Fotocrónicas (CLIV)
Dice Antonio Gamoneda en un hermoso poema titulado «Invierno»:
“La nieve cruje como pan caliente,
y la luz es limpia como la mirada de algunos seres humanos,
y yo pienso en el pan y en las miradas
mientras camino sobre la nieve”
Al igual que el fuego o el agua, la nieve tiene un grado de fascinación que resulta difícil de explicar. La belleza que posee, su magnetismo, su enorme poder de seducción alcanza en ocasiones niveles de emoción tan arrebatadores que es inútil cualquier resistencia.
Llegados a tal punto, abandonados a esa suerte de magia, se produce entonces la exaltación sensorial y las luces y los colores y las formas y las texturas adquieren de pronto un aspecto irreal, como si fueran una ilusión, un espejismo, una materia sin cuerpo.

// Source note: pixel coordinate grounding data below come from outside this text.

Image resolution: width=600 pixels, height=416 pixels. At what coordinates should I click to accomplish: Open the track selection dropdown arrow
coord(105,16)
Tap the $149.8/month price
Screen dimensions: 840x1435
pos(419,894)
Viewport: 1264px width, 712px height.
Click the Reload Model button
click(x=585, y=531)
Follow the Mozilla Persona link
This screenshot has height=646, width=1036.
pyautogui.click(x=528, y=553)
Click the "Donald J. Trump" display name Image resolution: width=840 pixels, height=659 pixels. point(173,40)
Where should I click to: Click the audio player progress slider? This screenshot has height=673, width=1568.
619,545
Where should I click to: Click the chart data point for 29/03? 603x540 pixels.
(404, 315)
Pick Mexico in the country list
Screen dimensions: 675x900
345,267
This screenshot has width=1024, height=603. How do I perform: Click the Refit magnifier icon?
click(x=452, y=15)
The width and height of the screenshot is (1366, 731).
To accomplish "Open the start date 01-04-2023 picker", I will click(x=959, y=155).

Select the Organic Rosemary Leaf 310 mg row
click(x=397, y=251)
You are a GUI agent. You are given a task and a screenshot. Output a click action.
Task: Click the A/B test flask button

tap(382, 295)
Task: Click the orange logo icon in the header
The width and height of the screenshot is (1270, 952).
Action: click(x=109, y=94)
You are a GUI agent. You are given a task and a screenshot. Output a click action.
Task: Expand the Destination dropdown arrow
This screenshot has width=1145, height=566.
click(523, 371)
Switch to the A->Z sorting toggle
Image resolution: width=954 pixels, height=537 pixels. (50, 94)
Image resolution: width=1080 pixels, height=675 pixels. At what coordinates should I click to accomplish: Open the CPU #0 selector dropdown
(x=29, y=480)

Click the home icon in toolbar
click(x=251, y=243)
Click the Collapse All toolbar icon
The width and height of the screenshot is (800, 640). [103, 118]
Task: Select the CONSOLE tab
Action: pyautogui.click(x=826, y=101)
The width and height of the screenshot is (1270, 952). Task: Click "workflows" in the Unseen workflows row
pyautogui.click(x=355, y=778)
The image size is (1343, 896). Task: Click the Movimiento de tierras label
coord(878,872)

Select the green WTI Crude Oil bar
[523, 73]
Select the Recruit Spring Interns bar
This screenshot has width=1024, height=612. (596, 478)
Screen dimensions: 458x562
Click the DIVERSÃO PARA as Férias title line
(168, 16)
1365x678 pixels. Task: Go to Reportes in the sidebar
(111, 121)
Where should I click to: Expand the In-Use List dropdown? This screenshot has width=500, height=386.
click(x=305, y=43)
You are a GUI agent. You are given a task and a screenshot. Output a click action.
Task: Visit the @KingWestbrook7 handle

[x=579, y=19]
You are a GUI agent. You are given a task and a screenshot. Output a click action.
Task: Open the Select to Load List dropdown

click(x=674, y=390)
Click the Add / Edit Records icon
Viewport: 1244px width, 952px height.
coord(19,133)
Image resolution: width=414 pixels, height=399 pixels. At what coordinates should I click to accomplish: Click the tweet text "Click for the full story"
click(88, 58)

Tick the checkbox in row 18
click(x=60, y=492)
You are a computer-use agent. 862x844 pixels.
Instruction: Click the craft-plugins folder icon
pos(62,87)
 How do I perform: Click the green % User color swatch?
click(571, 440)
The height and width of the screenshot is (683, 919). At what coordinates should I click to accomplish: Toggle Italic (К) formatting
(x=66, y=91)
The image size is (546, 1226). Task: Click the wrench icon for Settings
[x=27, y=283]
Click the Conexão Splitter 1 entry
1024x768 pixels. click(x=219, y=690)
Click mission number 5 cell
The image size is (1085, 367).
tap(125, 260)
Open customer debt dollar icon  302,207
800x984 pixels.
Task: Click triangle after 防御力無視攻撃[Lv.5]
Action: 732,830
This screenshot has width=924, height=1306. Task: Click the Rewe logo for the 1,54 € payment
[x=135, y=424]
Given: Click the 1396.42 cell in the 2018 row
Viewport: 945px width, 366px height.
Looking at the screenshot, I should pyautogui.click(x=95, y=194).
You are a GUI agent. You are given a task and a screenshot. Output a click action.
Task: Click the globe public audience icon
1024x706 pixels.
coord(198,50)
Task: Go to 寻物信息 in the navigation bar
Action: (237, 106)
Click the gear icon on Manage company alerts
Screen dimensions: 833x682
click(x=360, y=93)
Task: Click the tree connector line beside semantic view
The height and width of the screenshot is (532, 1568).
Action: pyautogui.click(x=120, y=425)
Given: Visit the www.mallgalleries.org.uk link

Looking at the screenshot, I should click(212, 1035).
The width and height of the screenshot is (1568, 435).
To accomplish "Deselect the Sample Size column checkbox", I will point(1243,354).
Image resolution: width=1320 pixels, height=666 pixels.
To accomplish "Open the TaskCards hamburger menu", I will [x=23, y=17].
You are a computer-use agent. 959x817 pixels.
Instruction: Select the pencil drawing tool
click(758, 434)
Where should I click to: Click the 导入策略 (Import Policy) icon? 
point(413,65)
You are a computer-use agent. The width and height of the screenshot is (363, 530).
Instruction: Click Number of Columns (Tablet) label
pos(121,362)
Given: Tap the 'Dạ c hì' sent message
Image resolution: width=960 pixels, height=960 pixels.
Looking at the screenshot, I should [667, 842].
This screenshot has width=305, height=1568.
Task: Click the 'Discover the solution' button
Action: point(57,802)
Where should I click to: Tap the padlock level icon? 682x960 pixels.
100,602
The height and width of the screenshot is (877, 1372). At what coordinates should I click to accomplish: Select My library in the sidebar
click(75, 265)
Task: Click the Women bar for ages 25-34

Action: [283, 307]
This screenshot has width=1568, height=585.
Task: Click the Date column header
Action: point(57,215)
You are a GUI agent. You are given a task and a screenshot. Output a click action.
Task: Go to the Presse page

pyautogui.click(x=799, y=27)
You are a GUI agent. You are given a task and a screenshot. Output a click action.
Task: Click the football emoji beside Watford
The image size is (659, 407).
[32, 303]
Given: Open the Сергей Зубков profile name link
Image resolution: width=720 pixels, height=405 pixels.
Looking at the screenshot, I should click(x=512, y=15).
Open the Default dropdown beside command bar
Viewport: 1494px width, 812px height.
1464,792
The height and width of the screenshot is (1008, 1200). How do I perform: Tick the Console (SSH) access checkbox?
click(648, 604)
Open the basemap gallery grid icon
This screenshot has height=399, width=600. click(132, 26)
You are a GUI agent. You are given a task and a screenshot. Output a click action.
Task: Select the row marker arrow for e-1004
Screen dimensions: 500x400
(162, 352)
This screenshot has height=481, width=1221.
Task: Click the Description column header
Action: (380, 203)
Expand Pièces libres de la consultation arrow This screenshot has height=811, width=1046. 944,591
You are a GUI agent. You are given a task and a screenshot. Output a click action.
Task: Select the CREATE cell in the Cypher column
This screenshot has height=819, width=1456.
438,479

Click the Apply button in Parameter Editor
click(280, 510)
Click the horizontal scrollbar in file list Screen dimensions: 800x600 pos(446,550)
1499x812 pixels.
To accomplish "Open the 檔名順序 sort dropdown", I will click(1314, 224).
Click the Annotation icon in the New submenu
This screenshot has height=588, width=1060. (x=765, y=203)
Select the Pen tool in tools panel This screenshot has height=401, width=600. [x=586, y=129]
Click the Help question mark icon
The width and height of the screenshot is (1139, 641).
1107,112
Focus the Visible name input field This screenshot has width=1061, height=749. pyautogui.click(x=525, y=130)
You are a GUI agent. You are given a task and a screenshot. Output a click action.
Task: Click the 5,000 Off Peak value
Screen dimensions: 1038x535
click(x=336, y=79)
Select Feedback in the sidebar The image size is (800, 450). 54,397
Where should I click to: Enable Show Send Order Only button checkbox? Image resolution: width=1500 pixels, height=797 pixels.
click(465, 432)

En ese instante que recoge la fotografía, caminando por las laderas cuajadas de nieve recién caída en la Sierra de Aralar, la luz adquirió tal intensidad, tal pureza, que el cielo y la tierra se fundieron en la misma masa blanca. Los colores del bosque, escasos y tenues, pasaron a gris y negro. Y las líneas de sus ramas se tornaron filigranas de una delicadeza extrema que atrapaba sin remedio la mirada del andariego.